#### [WHAT TO PRODUCE]
Set down all of the records word for word.

========================================================================

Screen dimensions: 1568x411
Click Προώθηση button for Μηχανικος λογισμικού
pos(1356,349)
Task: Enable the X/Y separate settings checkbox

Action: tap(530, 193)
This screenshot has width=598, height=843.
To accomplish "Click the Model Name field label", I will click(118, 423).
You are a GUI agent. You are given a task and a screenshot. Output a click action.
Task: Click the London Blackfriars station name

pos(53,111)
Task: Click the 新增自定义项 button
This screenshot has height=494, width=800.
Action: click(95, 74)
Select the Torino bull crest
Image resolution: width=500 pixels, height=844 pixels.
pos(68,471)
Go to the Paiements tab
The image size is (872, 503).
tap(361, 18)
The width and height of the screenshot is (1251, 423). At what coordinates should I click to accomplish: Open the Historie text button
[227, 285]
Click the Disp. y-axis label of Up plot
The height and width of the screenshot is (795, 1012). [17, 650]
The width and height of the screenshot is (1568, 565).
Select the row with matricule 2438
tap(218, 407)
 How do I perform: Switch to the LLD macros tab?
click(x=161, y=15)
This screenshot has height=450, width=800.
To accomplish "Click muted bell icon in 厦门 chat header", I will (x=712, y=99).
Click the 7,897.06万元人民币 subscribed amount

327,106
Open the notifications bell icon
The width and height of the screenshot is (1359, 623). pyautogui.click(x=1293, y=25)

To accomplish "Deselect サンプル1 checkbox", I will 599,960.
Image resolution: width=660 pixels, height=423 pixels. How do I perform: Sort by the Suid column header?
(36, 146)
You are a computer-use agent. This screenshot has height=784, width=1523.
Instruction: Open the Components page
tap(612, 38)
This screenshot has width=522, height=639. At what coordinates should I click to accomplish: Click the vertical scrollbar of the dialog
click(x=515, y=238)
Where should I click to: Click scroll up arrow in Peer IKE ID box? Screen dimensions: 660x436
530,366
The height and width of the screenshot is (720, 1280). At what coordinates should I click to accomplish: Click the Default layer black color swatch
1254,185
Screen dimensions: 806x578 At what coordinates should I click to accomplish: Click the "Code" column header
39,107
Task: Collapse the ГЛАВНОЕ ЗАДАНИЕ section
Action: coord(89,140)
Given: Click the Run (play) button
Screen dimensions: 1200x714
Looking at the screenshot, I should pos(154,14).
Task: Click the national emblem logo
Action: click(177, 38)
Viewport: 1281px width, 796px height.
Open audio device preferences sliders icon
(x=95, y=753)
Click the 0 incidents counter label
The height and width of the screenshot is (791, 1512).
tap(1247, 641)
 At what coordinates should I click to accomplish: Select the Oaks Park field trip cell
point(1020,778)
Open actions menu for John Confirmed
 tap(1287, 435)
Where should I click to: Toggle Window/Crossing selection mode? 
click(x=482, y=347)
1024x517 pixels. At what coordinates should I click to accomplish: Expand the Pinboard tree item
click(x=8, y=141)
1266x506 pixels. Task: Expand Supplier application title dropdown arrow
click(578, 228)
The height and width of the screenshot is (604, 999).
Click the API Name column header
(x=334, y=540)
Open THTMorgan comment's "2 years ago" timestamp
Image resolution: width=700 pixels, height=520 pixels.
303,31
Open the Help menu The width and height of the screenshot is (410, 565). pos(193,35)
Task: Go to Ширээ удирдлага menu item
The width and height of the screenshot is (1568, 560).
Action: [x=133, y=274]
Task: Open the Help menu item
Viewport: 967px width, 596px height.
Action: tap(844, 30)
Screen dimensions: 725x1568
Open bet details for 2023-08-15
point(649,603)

========================================================================

#### [TASK ANSWER]
Screen dimensions: 1568x411
Click Προώθηση button for Μηχανικος λογισμικού
pos(1356,349)
Task: Enable the X/Y separate settings checkbox

Action: tap(530, 193)
This screenshot has width=598, height=843.
To accomplish "Click the Model Name field label", I will click(118, 423).
You are a GUI agent. You are given a task and a screenshot. Output a click action.
Task: Click the London Blackfriars station name

pos(53,111)
Task: Click the 新增自定义项 button
This screenshot has height=494, width=800.
Action: click(95, 74)
Select the Torino bull crest
Image resolution: width=500 pixels, height=844 pixels.
pos(68,471)
Go to the Paiements tab
The image size is (872, 503).
tap(361, 18)
The width and height of the screenshot is (1251, 423). At what coordinates should I click to accomplish: Open the Historie text button
[227, 285]
Click the Disp. y-axis label of Up plot
The height and width of the screenshot is (795, 1012). [17, 650]
The width and height of the screenshot is (1568, 565).
Select the row with matricule 2438
tap(218, 407)
 How do I perform: Switch to the LLD macros tab?
click(x=161, y=15)
This screenshot has height=450, width=800.
To accomplish "Click muted bell icon in 厦门 chat header", I will (x=712, y=99).
Click the 7,897.06万元人民币 subscribed amount

327,106
Open the notifications bell icon
The width and height of the screenshot is (1359, 623). pyautogui.click(x=1293, y=25)

To accomplish "Deselect サンプル1 checkbox", I will 599,960.
Image resolution: width=660 pixels, height=423 pixels. How do I perform: Sort by the Suid column header?
(36, 146)
You are a computer-use agent. This screenshot has height=784, width=1523.
Instruction: Open the Components page
tap(612, 38)
This screenshot has width=522, height=639. At what coordinates should I click to accomplish: Click the vertical scrollbar of the dialog
click(x=515, y=238)
Where should I click to: Click scroll up arrow in Peer IKE ID box? Screen dimensions: 660x436
530,366
The height and width of the screenshot is (720, 1280). At what coordinates should I click to accomplish: Click the Default layer black color swatch
1254,185
Screen dimensions: 806x578 At what coordinates should I click to accomplish: Click the "Code" column header
39,107
Task: Collapse the ГЛАВНОЕ ЗАДАНИЕ section
Action: coord(89,140)
Given: Click the Run (play) button
Screen dimensions: 1200x714
Looking at the screenshot, I should pos(154,14).
Task: Click the national emblem logo
Action: click(177, 38)
Viewport: 1281px width, 796px height.
Open audio device preferences sliders icon
(x=95, y=753)
Click the 0 incidents counter label
The height and width of the screenshot is (791, 1512).
tap(1247, 641)
 At what coordinates should I click to accomplish: Select the Oaks Park field trip cell
point(1020,778)
Open actions menu for John Confirmed
 tap(1287, 435)
Where should I click to: Toggle Window/Crossing selection mode? 
click(x=482, y=347)
1024x517 pixels. At what coordinates should I click to accomplish: Expand the Pinboard tree item
click(x=8, y=141)
1266x506 pixels. Task: Expand Supplier application title dropdown arrow
click(578, 228)
The height and width of the screenshot is (604, 999).
Click the API Name column header
(x=334, y=540)
Open THTMorgan comment's "2 years ago" timestamp
Image resolution: width=700 pixels, height=520 pixels.
303,31
Open the Help menu The width and height of the screenshot is (410, 565). pos(193,35)
Task: Go to Ширээ удирдлага menu item
The width and height of the screenshot is (1568, 560).
Action: [x=133, y=274]
Task: Open the Help menu item
Viewport: 967px width, 596px height.
Action: tap(844, 30)
Screen dimensions: 725x1568
Open bet details for 2023-08-15
point(649,603)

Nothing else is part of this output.